Renowned AI entrepreneur Li Mu and his team Boson.ai recently launched a new open-source text-to-speech (TTS) large model - Higgs Audio v2. This model can not only convert text into speech, but also has multiple functions such as multilingual dialogue generation, automatic rhythm adjustment, and voice cloning, marking a major breakthrough in the field of speech synthesis.
The strength of Higgs Audio v2 lies in its multimodal capabilities. It can not only process text information, but also understand and generate speech to complete complex tasks. For example, it can write a song and sing it with a specific voice, while also adding background music, which was unimaginable in previous TTS technologies.

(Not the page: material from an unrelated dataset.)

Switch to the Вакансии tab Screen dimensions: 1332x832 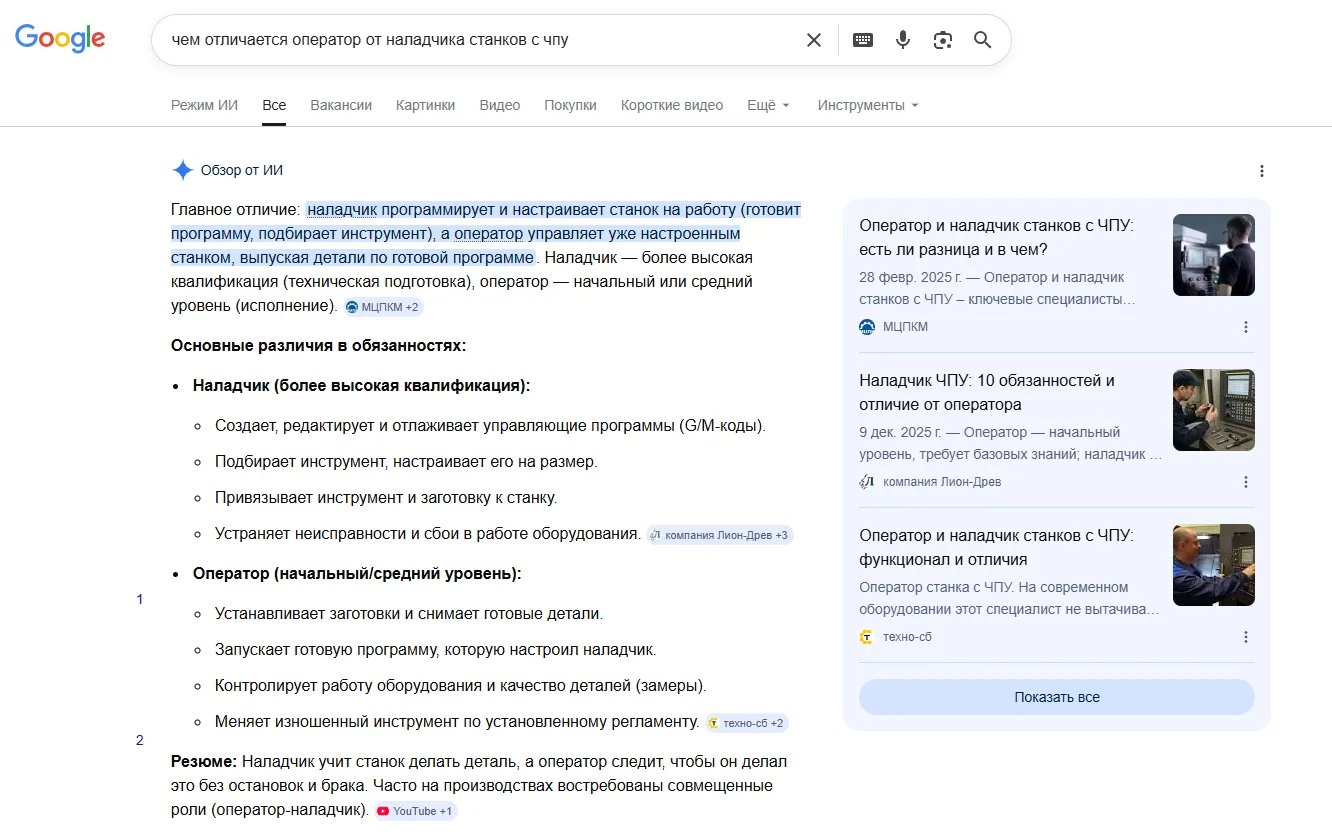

The model was trained using up to 10 million hours of speech data, ensuring excellent performance in various benchmark tests. According to the EmergentTTS-Eval test, Higgs Audio v2 exceeded GPT-4o-mini-tts by 75.7% and 55.7% respectively in the "emotion" and "question" categories. In traditional TTS tests, the model also demonstrated extraordinary performance, becoming an industry benchmark.
In terms of technology, Higgs Audio v2 uses advanced data processing methods. The audio signal at 25 frames per second is converted into a sequence of numbers through a discrete audio tokenizer, accurately capturing semantic and acoustic features. At the same time, the model architecture utilizes a pre-trained large language model, giving it strong capabilities in understanding language and context. In addition, the model has contextual learning ability, and can quickly adapt to new tasks with simple prompts, achieving zero-shot voice cloning.
In application scenarios, Higgs Audio v2 can enable real-time voice chat, providing natural interaction with low latency and emotional expression, making it very suitable for use in virtual anchors and real-time voice assistants. At the same time, in terms of audio content creation, it can generate natural dialogues and narration, providing strong support for audiobooks, interactive training, and dynamic storytelling. Finally, the voice cloning function allows it to replicate the voice of a specific person, opening up new possibilities in the entertainment and creative fields.
The code of this model has been fully open-sourced, and users can find it on GitHub and Hugging Face platforms. It supports local installation, and users need to prepare GPU versions of PyTorch or use Docker for simplified installation.